Perspectivas futuras
Embora esses sinais sejam encorajadores, é importante notar que desafios significativos permanecem. A China exigiu que os EUA cancelem totalmente todas as tarifas unilaterais como pré-condição para retomar as negociações comerciais, marcando uma posição firme no conflito comercial em curso. Autoridades chinesas enfatizaram que recentes alegações dos EUA sobre conversas em andamento são imprecisas, afirmando que nenhuma negociação ocorreu.

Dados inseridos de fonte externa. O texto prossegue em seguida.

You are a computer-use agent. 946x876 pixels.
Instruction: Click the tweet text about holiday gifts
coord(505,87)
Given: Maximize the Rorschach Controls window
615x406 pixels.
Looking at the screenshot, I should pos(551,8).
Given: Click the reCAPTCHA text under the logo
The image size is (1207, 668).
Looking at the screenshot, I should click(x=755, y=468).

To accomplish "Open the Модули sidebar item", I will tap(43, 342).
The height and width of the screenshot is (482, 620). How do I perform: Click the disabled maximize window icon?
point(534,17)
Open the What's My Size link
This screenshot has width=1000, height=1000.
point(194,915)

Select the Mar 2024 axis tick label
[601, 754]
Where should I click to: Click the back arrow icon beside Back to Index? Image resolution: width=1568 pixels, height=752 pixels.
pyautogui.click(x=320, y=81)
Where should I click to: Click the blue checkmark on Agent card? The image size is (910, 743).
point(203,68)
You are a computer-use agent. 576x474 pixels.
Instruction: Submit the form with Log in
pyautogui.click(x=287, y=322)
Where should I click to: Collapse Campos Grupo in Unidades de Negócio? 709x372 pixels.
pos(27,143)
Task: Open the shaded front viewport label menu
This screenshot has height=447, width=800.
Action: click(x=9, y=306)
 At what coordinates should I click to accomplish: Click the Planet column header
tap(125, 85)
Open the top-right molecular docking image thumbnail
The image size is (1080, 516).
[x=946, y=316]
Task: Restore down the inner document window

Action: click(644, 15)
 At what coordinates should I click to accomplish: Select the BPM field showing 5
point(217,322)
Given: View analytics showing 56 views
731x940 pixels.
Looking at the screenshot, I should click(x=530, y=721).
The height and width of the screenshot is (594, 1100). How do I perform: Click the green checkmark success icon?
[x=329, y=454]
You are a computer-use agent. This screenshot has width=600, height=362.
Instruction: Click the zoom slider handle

O porta-voz do Ministério do Comércio da China, He Yadong, ressaltou que a guerra comercial foi iniciada pelos EUA e instou Washington a voltar a um diálogo justo e igualitário.
No Japão, são esperadas novas discussões, com uma visita de acompanhamento do principal negociador comercial do Japão na próxima semana, destacando as negociações em andamento e complexas entre os dois aliados econômicos.
Os investidores devem permanecer vigilantes, pois a situação continua a evoluir. Embora os desenvolvimentos recentes sugiram um possível arrefecimento das tensões comerciais, o caminho para uma resolução abrangente permanece incerto. Os participantes do mercado devem monitorar essas negociações de perto, pois seus resultados terão implicações de longo alcance para o comércio global e a estabilidade econômica.